ReelAbilities at Rodef Shalom kicked off with “On Beauty,” a documentary that follows fashion photographer Rick Guidotti as he questions conventional definitions of beauty. A reception for guests followed the film, as well as a discussion with Guidotti himself.

Rodef Shalom displayed two photography installations over the week of ReelAbilities. Photographers Rick Guidotti and Pittsburgh’s Martha Rial featured disabled people in a positive way, aligning with the festival’s theme.

“The Case of the Three Sided Dream,” a documentary about blind jazz musician Rahsaan Roland Kirk, screened on Saturday. Remembered for playing multiple woodwind instruments at once, Kirk reached the height of his career in the early 1970s. He made music in a frantic, persistent style, and musicians that played with him during his career attributed that style to his desire to be understood.

Kirk died of a stroke in 1977 at age 42.

Rodef Shalom’s Levy Hall was nearly full when Cohan stepped onstage to introduce the film.

“Just by a show of hands, who’s here [at ReelAbilities] for the first time?” Cohan asked the audience. Nearly two-thirds of the room raised their hands.

“I have goosebumps now,” she said.

Unlike most independent film festivals, ReelAbilities’ content may not interest many people, because they don’t think they can relate to the films’ themes, according to Cohan.

“People hear ‘disabilities,’ and if they themselves don’t have one, or don’t know someone with one, then they’re like to say, ‘Oh, well, this isn’t for me,’” Cohan said. “That’s the challenge: to attract independent cinema lovers. The films are all quality films by quality filmmakers that would most likely never be seen here except for ReelAbilities.”

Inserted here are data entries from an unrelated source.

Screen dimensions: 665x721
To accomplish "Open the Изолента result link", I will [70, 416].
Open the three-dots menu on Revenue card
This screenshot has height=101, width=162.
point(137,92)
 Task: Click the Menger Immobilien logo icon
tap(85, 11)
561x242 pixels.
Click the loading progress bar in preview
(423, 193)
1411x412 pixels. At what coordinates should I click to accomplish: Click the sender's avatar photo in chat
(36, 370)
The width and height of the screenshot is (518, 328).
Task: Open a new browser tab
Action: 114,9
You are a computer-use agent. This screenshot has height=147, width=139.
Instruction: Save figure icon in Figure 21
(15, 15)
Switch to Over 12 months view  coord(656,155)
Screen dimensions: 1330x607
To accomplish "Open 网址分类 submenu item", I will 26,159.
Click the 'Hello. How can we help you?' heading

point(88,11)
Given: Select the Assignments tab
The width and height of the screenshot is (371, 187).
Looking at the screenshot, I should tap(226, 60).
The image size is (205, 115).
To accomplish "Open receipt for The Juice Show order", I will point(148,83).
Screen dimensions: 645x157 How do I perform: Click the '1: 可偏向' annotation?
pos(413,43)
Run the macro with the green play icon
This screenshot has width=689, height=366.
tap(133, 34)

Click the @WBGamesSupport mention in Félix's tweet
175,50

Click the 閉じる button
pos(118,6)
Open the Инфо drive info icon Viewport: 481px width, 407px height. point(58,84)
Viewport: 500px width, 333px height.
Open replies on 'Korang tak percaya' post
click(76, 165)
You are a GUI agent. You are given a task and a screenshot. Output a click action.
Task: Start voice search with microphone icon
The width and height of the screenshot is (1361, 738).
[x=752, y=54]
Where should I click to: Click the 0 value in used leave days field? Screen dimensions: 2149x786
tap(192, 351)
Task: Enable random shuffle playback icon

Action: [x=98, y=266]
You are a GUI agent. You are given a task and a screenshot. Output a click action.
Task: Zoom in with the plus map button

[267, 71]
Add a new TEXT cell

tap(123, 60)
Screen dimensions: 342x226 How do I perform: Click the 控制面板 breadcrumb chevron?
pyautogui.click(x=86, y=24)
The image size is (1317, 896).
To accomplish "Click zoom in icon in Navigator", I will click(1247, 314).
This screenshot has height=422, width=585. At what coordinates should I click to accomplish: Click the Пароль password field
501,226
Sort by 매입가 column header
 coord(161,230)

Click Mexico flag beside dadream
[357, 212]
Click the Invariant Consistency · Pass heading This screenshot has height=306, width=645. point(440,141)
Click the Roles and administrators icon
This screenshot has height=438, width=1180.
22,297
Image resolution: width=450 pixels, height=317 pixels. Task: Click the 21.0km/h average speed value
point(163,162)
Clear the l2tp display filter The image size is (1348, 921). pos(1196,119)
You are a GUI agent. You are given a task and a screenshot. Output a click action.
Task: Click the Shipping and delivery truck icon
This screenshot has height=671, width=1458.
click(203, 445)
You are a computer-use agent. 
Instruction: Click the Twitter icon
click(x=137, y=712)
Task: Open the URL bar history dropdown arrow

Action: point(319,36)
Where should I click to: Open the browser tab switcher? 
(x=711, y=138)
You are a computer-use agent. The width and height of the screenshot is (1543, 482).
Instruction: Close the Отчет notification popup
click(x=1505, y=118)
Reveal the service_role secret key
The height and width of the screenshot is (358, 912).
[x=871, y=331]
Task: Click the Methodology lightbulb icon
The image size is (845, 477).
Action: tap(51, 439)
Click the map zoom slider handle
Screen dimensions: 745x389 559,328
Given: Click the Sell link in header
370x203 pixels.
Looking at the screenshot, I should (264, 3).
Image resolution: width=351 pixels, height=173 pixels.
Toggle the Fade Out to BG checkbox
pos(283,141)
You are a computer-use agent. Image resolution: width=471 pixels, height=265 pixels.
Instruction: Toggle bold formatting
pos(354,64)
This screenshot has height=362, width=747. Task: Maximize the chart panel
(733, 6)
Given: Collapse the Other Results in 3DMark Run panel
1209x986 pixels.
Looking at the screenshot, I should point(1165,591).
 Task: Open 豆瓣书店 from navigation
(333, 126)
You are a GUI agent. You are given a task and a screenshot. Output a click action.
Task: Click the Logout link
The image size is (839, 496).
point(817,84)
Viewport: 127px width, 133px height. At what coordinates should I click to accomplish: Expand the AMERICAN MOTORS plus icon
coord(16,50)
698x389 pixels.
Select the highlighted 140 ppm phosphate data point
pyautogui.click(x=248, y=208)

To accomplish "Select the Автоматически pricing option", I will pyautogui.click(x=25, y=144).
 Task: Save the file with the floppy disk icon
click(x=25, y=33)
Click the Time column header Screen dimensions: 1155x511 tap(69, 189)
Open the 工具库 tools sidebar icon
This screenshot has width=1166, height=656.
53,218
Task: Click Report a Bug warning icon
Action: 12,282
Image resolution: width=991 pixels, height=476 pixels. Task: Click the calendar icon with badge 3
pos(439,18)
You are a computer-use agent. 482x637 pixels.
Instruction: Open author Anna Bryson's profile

The RH Factor Band performed after “The Three Sided Dream,” featuring Pittsburgh jazz drummer Roger Humphries, who met Kirk in high school.

Monday’s and Wednesday’s films, “Mimi and Dona” and “Gabriel,” covered intellectual disability and mental illness. Both of the films’ directors spoke after the screenings.

Thursday’s finale, “The Finishers,” is a French film that tells the tale of a young man with cerebral palsy and his father who compete in a triathlon together. McCoy and his father, Mark McCoy, will speak after the film.

Dan McCoy was born with spina bifida and hydrocephalus. His vertebrae didn’t develop correctly and there was an accumulation of fluid in his brain at birth. He has partial paralysis in his knees and lower legs and can only walk short distances. Despite his disability, he became a successful athlete.

McCoy hopes to see ReelAbilities encourage other disabled people to push their limits and abilities further than they would have thought possible.

“People with disabilities have just as much strength, willpower and determination as those with able bodies,” he said.